=== Work instructions ===
Produce an exact transcript of all the records.

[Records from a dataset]
* * * * *

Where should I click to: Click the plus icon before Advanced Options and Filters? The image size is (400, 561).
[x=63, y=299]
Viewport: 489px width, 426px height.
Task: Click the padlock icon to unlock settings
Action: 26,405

* * * * *

=== Response for this exercise ===
Where should I click to: Click the plus icon before Advanced Options and Filters? The image size is (400, 561).
[x=63, y=299]
Viewport: 489px width, 426px height.
Task: Click the padlock icon to unlock settings
Action: 26,405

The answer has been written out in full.